Interrogé sur les coupures de courant, le député du Nord a répondu sur Public Sénat: "J'appelle de mes voeux à ce que la mobilisation soit toujours tranquille, pacifique, mais les formes d'actions sur lesquelles vous demandez mon assentiment sont inéluctables du moment que le gouvernement entend continuer par la force à imposer un projet de loi".

"Je ne les condamne pas", a-t-il ajouté, même si, a-t-il précisé, "je considère pour ma part stratégiquement que la condition d'un rapport de force favorable est celle du nombre et qu'obtenir le seuil qui permet un rapport de force par le nombre nécessite des formes d'actions pacifiques". 

La CGT Energie a revendiqué une importante coupure de courant sur la zone d'Orly et de Rungis tôt mardi matin.

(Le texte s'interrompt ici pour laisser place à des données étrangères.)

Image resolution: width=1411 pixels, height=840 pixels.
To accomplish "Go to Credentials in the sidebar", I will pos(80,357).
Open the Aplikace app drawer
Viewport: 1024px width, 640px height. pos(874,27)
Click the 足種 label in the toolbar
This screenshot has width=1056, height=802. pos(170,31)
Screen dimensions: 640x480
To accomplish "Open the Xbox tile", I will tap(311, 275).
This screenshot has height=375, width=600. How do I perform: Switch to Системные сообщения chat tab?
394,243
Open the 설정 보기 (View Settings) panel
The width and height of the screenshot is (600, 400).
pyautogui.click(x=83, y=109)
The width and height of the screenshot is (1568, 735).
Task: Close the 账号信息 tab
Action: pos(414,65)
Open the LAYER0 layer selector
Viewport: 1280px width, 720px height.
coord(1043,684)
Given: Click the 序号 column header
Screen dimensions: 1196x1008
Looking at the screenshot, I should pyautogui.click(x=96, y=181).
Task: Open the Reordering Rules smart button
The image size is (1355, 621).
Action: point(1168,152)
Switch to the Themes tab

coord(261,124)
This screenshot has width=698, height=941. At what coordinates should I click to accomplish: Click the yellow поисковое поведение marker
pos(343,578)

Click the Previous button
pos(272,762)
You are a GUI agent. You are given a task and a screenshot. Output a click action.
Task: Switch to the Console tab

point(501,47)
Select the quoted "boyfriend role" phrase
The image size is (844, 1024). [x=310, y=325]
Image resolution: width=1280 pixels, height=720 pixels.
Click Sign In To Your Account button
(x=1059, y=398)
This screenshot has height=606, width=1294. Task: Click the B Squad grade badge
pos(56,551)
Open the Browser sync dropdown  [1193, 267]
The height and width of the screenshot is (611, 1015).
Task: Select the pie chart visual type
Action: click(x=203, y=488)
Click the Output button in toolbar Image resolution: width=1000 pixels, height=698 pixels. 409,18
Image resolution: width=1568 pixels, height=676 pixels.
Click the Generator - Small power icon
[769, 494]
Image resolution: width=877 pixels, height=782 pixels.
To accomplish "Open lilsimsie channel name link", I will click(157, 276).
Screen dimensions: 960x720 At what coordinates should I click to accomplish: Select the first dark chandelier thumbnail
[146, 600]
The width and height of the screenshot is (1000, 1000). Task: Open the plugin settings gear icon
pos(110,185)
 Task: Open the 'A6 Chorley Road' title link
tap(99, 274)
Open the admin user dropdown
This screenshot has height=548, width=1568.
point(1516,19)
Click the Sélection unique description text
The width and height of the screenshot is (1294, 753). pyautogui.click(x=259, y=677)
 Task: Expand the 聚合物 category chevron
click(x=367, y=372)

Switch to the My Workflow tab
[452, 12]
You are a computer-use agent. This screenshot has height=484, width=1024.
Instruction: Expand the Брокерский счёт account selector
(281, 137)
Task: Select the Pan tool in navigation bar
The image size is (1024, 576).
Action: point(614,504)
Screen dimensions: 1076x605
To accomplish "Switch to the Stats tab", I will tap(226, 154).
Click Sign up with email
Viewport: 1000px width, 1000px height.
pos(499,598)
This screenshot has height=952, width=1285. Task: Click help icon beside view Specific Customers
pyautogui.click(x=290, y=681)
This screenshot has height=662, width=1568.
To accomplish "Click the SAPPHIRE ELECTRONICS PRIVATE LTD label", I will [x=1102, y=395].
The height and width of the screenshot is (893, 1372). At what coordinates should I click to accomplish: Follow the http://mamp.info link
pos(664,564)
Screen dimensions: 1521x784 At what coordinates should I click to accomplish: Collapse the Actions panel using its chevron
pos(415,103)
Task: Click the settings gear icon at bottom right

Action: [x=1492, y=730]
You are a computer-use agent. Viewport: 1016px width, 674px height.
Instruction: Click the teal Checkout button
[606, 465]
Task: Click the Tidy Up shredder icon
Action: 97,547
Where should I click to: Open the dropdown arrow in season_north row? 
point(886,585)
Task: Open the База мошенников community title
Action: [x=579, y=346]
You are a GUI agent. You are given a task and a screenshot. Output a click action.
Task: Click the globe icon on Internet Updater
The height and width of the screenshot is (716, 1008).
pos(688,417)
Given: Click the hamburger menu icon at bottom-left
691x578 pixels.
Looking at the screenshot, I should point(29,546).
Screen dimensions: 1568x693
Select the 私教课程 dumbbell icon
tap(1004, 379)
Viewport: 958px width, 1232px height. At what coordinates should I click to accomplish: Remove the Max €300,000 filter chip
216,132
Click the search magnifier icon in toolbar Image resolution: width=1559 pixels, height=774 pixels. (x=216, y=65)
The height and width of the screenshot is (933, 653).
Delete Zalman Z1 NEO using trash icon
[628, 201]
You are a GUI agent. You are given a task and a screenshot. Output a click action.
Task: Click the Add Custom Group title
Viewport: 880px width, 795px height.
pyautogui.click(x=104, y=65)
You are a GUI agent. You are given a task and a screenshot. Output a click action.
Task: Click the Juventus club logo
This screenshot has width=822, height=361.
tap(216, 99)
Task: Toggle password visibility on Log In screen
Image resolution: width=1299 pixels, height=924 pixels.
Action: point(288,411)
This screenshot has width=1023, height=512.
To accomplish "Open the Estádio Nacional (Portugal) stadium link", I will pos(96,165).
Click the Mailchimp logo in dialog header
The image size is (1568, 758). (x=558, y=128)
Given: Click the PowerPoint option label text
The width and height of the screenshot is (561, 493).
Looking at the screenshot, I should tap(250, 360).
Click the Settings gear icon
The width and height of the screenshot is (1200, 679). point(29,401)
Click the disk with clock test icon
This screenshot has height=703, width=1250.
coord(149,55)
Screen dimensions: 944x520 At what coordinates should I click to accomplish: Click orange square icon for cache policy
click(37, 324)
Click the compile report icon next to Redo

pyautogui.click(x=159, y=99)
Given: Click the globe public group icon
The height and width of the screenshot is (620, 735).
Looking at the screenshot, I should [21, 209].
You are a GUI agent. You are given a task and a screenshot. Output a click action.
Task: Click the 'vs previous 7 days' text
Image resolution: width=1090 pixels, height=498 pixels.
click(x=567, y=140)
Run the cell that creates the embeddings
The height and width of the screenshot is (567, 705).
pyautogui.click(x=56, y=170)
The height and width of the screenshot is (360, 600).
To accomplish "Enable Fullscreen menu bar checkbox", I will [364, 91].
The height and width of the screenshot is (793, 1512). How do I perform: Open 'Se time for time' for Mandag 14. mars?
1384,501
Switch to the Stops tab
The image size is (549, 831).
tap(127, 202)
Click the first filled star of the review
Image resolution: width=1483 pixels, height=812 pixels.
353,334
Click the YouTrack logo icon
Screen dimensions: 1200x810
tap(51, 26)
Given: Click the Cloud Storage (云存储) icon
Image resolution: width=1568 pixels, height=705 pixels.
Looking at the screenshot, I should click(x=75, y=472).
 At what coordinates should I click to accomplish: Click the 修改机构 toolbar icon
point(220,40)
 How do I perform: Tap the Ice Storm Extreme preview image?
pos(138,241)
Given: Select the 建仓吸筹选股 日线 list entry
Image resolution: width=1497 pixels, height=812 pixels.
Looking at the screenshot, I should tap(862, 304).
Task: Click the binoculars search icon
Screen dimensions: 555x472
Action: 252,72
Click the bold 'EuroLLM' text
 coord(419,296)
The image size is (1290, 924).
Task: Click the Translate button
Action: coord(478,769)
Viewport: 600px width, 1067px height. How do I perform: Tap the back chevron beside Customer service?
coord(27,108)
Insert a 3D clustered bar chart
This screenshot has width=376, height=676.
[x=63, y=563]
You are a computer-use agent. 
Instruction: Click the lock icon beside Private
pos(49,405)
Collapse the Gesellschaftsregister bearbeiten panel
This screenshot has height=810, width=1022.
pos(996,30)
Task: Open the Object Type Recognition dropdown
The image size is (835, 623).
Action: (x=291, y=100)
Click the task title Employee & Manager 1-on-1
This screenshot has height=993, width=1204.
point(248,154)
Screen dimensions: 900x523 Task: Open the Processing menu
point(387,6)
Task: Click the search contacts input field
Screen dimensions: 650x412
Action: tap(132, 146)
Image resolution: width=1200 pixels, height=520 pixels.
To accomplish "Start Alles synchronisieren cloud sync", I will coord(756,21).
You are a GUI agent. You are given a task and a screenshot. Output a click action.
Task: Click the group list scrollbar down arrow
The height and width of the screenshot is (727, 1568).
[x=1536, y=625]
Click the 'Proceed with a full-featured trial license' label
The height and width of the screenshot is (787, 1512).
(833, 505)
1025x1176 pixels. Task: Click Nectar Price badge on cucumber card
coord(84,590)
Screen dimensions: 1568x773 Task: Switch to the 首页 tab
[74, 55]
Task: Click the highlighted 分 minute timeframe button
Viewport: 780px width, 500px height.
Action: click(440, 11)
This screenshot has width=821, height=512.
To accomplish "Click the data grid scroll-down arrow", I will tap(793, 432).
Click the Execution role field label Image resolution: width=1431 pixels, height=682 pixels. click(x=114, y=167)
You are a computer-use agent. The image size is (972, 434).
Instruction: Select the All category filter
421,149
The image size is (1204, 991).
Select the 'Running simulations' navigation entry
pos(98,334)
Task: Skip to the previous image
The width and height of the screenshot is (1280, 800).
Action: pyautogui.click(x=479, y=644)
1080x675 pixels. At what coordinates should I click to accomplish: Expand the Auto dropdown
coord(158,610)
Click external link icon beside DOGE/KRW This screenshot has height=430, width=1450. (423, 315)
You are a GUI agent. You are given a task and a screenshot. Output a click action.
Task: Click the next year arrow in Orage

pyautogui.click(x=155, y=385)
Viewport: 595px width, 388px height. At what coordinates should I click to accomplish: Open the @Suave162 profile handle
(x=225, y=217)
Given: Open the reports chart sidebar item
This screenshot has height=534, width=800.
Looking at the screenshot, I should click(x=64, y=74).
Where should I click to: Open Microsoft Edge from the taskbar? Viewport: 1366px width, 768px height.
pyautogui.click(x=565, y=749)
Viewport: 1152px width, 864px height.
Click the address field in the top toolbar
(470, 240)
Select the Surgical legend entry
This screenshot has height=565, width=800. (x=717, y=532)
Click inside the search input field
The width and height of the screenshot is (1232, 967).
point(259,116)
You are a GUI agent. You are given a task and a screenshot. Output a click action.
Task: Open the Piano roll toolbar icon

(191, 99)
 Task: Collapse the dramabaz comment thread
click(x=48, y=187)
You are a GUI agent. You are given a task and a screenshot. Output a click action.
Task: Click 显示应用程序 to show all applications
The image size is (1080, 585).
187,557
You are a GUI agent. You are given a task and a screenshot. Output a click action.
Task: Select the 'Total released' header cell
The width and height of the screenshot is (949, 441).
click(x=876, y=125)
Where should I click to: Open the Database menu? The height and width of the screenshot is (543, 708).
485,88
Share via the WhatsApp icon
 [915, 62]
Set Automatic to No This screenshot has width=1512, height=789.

"Cette forme de radicalisation du mouvement est inéluctable dès lors que le gouvernement entend passer par la force", a insisté Adrien Quatennens, en condamnant "l'entêtement du gouvernement, son jusqu'au-boutisme".

Edouard Philippe a demandé mardi, lors des questions au gouvernement à l'Assemblée, que les blocages, intrusions et "coupures sauvages de courant" pour protester contre la réforme des retraites soient "sanctionnés".

"Vouloir bloquer un certain nombre de sites, ne pas respecter la loi en s'introduisant dans telle ou telle enceinte privée, procéder à des coupures sauvages de courant, tout cela c'est méconnaître la démocratie, tout cela c'est méconnaître la loi et tout cela doit être sanctionné car ça n'est pas acceptable", a déclaré le Premier ministre.

"Quand Édouard Philippe en appelle à la démocratie, hé bien moi, je le redis, la démocratie c'est pas: +vote et puis ensuite tais-toi pendant cinq ans!+", lui a répondu M. Quatennens.

"Le pays est toujours en ébullition, le mouvement ne s'essouffle pas et le retrait est toujours la solution", a-t-il assuré.